Publié le Jeudi 18 juillet 2024 à 12h00.

Crise de régime : le capital au-dessus d’un volcan

Il est des destins qui s’accomplissent malgré soi. Ainsi, Bruno Le Maire, ancien ministre de l’Économie et des Finances, fustigé pour l’explosion du déficit public en 2024, en dépit de nombreuses coupes qu’il a lui-même orchestrées, ne se voyait pas quitter Bercy de sitôt. Le voilà pourtant bien obligé de quitter le gouvernement…

 

Dans une tribune parue dans le Figaro le 11 juillet, Bruno Le Maire alertait contre toute tentative d’augmenter les impôts ou de « laisser filer la dette ». «Ce serait tout simplement un naufrage économique et financier pour la France »

Évidemment, il n’est pas le seul à prédire des pluies de grenouilles en cas de gouvernement par le Nouveau Front populaire. Encore moins le seul à tout faire pour empêcher l’application du programme du NFP en essayant d’aspirer vers le centre politique et le bloc macronien, les députéEs du Parti socialiste les plus enclins au compromis, entendez par là la mise de côté des mesures d’urgence les plus « radicales » du NFP. L’instabilité politique, c’est aussi le chaos économique.

Conflits d’intérêts et crise de régime

La crise de régime, créée par la dissolution de l’Assemblée nationale, la menace de voir le RN majoritaire au Palais Bourbon et par la perspective d’une possible cohabitation de Jupiter avec l’extrême droite, n’est pas un phénomène isolé.

Derrière la crise de régime, il y a la crise du système économique dans laquelle la conflictualité des forces sociales aux intérêts sociaux antagonistes se renforce. Incapable de répondre à l’urgence climatique puisqu’il faudrait remettre en cause le modèle productiviste et extractiviste, le capitalisme se révèle également incapable d’écouler ses marchandises sur une planète mal en point où les grandes richesses côtoient la pauvreté, la guerre, le déclassement. Il doit pour continuer à engranger des profits exploiter davantage les travailleurEs.

Ceux-ci, confrontés aux promesses déçues et faux besoins du capitalisme, peuvent nourrir un ressentiment et une résignation grandissantes, en appeler à l’ordre et à un État fort et exprimer un racisme de plus en plus décomplexé sans remettre en cause la répartition des richesses en faveur du capital. Ou au contraire, aspirer à des solutions économiques et politiques égalitaires, redistributives et émancipatrices ! Le monde se polarise et le bloc bourgeois se retrouve avec une faible base sociale.

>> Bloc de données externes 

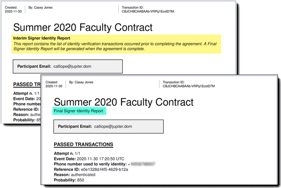Image resolution: width=281 pixels, height=188 pixels.
Task: Select the Participant Email box in the interim report
Action: tap(67, 66)
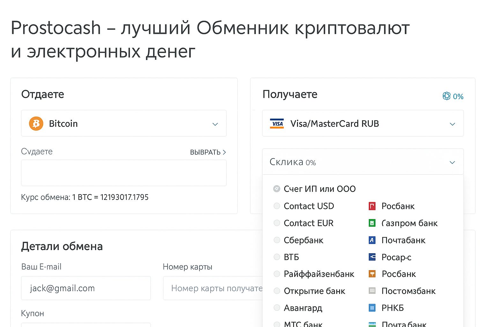Choose Райффайзенбанк from the bank list

[277, 274]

Le capital a besoin d’un État fort

Si le scénario d’un État plus autoritaire, voire néofasciste vient d’être écarté en France, il continue de menacer et sévit ailleurs, en Italie, en Argentine, en Hongrie et peut-être demain aux États-Unis. 

Car, à travers le monde, le capital a bénéficié depuis au moins quinze ans et la crise de 2008 de l’aide de l’État. David Harvey l’explique : « Au lieu d’aider les populations, l’État soutient désormais les entreprises par tous les moyens possibles, arrangements fiscaux, subventions directes, en fournissant des infrastructures ou en levant des réglementations trop contraignantes. Pour en arriver là, il faut un État fort »1

Autant dire que la situation institutionnelle de la France est intenable pour la bourgeoisie, confrontée à trois blocs politiques à l’Assemblée, dont le plus homogène est celui du RN. Un atout dans la cacophonie ambiante pour tous ceux qui veulent de l’ordre… et un État au service du capital.

Des querelles de clocher ?

Les économistes s’affrontent sur le smic à 1 600 euros pour savoir si la mesure sera destructive ou constructive, au point que le Monde nous indique qu’il s’agit d’« une querelle difficile à trancher ». La question n’est ni totalement scientifique ou arithmétique ni seulement idéologique. Elle est d’abord et avant tout politique, et ce n’est donc pas pour rien que ce sont les ministres et les plus hautes instances de l’État, comme la Cour des comptes, qui montent au créneau.

Le 15 juillet, Pierre Moscovici, premier président de la Cour des comptes, mettait en garde sur l’état des comptes publics en présentant un « coup de frein » sur les dépenses comme une « ardente obligation ». En ajoutant, « ce n’est ni de gauche ni de droite : c’est d’intérêt général ! »

Ainsi donc, après avoir subventionné pendant des années le système capitaliste et les profits des très grandes entreprises, asséché les services publics, porté atteinte aux libertés publiques comme jamais et à la réglementation écologique, les tenants de l’ordre capitaliste chaotique, nous demandent de continuer… au nom de l’intérêt général ! Sans nous !

  • 1. David Harvey, Chroniques anticapitalistes, Zulma essais, 2023.